Global insured loss forecasts of $107 billion are similar to natural catastrophe losses in 2005 led by Hurricanes Katrina, Rita and Wilma and to 2017 including Hurricanes Harvey, Irma and Maria, Lloyd’s said.

Lloyd’s’ estimates do not include life insurance and assume continuing social distancing and lockdown measures in 2020, as well as a drop in global GDP.

The bulk of the insurance losses come from cancellation or postponement of major events around the world including the Olympics, business interruption claims on property insurance and trade credit.

Small businesses in Britain are battling insurers who they say have denied them payments for disruption. The insurers say most small business policies do not cover the pandemic.

Lloyd’s of London insurer Hiscox (HSX.L) is one of those under scrutiny.

“While it’s important to quantify the impact of Covid-19 on the market...we must not lose sight of the fact that this number is a culmination of clients in crisis,” said Christopher Cross, Chief Executive of LIIBA, which represents Lloyd’s brokers.

Neal said the UK domestic property sector accounted for less than 2% of the Lloyd’s market, adding that “any valid claims should be paid”.

Life insurers are also being hit by the crisis, particularly as lockdown measures prevent agents from meeting customers. Prudential (PRU.L) said on Thursday its Asia first-quarter sales were down 24% and it expected a challenging second quarter.
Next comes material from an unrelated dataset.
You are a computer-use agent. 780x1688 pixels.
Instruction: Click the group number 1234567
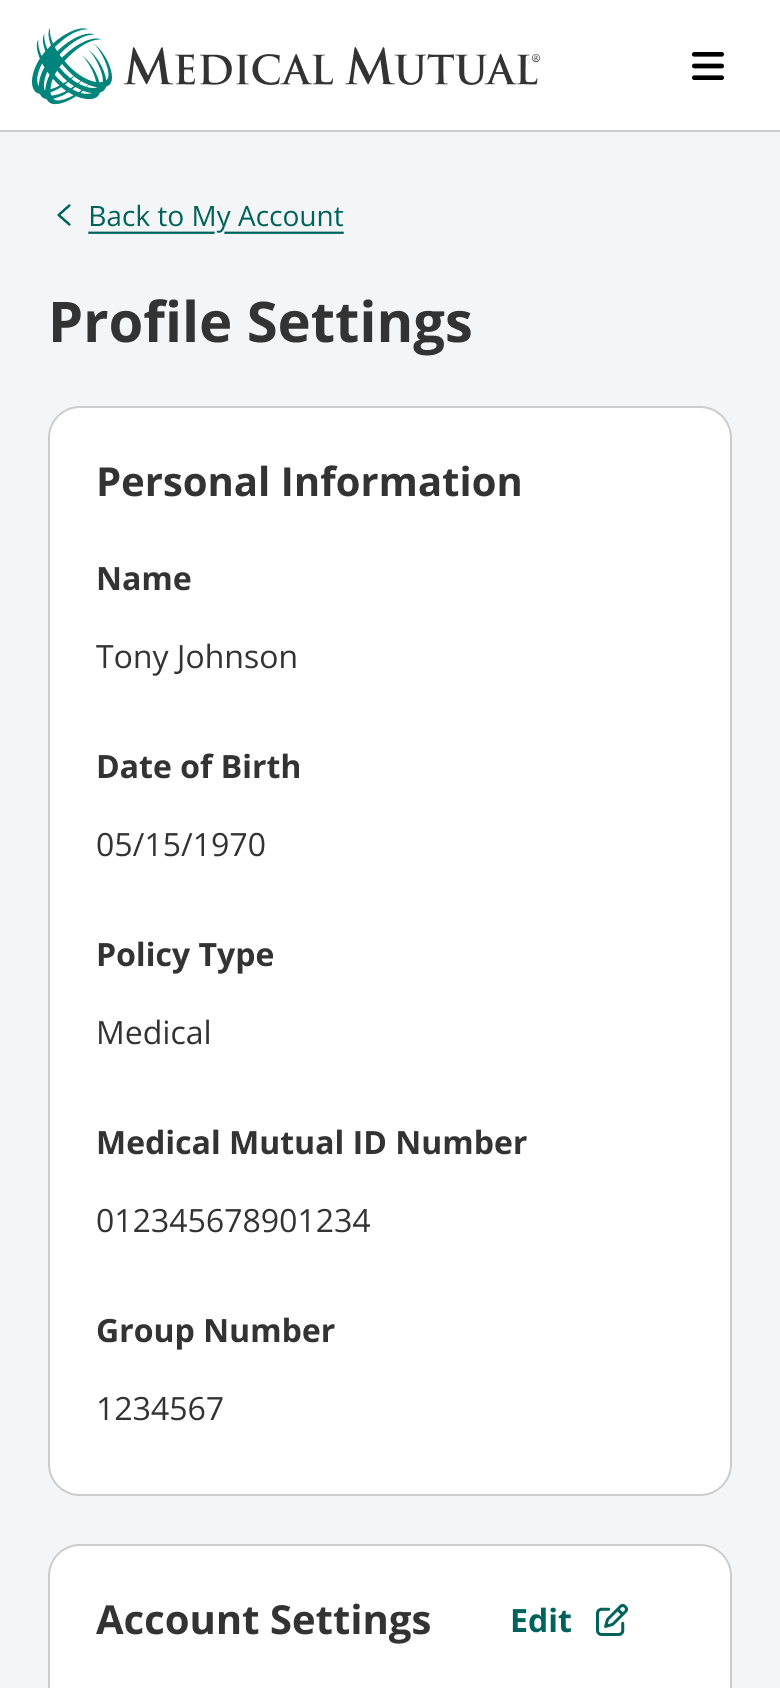(x=160, y=1409)
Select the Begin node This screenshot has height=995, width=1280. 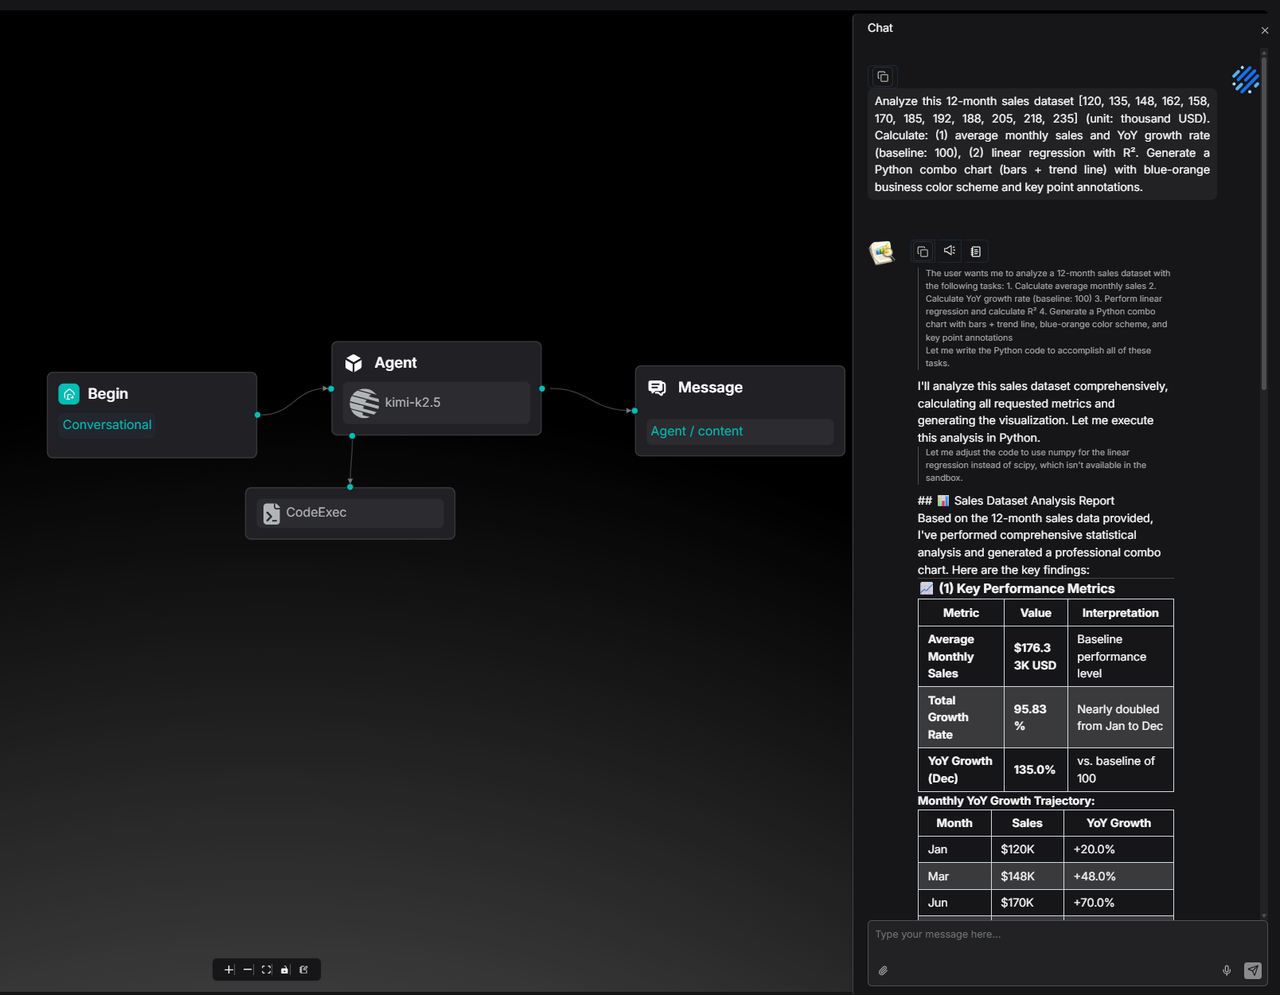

But the crisis is also throwing up opportunities for new products. Lloyd’s is insuring clinical trials and is considering “Recover Re” after-the-event long-term insurance to help businesses recover from pandemics, including COVID-19.

The underwriting floor at Lloyd’s, a focal point for the market which employs nearly 50,000 people, was unlikely to open before August, Neal said.

But some of Lloyd’s’ own staff could start returning to its City of London tower in June, he added.